Nothing ever happens the way you think it will, but that’s usually for the best. My freshman year I was placed in a Spanish class that I wanted so badly to get out of, but most of my closest friends today came from that class. Junior year, I didn’t really want to take journalism, but here I am about to major in it next year. Sometimes things are meant to happen.

I was always terrified of taking classes where I didn’t know anybody. Most of the time I would plan out my schedule with friends so that I would have at least one person in class with me. But the classes where I had to reach out and meet people is where I made some of the best memories.

Now, I will be going off to college where I will know no one, but that is one of the things I’m most excited about.

In these last weeks of high school I’ve realized how much has happened in these years, and how quickly the time has flown by. It seems like just yesterday was my first day here when I got lost on my way to first period biology.

Everyone talks about senior year being the year you “rule the school,” and it kind of is, but only because in your time here you will grow to, in a way, feel at home when you’re walking through the hallways that you’ve walked a countless number of times. You’ll roll your eyes at the freshmen screaming that they “missed” their friend that they saw two days ago, knowing fully well that you did that exact thing four years ago. Or, if you’re anything like me, you’ll show up to class late every day with Starbucks in your hand.

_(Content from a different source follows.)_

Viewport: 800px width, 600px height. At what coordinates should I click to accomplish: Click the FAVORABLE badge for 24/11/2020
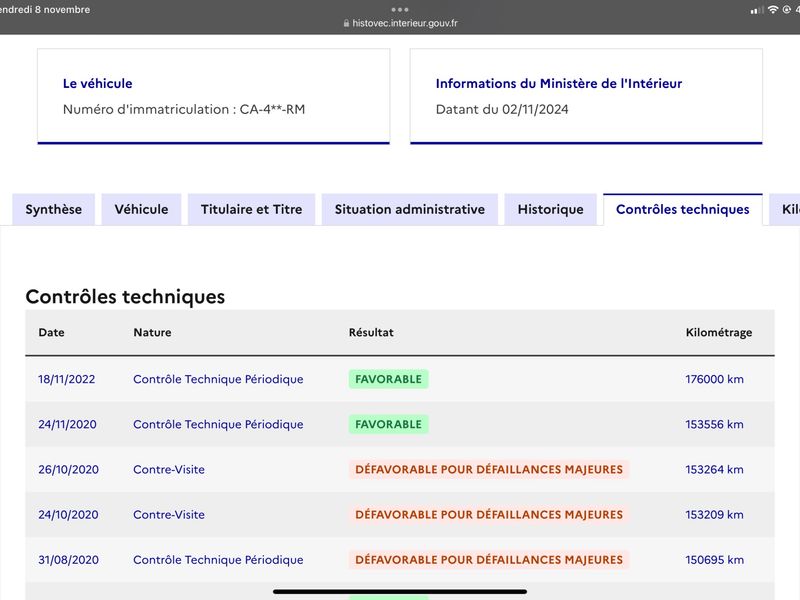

As these four years start to wind down, I must say thank you to Santa Fe High because it has helped shape me into the person I am today. Thank you to my wonderful friends who have laughed and cried with me, and grown up with me. Thank you to my amazing teachers who have always pushed me to do my best, even with my neverending complaining. And especially thank you to Ms. Gerber, who has influenced me in too many ways to count.

All the hours spent in classrooms that seemed like they would never end, do end. All the days spent sitting at “your table” in the plaza for lunch are numbered. All of the mornings driving to school listening to your favorite songs are coming to a close. But, even if high school wasn’t the greatest thing, be grateful. You wouldn’t be who you are today without every single seemingly monotonous day of these four years that you thought would never end.

I’ve never been one to think that my “mark” will be some grand gesture that will leave my name in history books; I’ve always thought of it as little things that make a big difference, like buying a friend their favorite candy on a random day, saying thank you to my teachers, being fully involved and immersed in every second of high school because — it’s cliched, I know—it goes by faster than you think.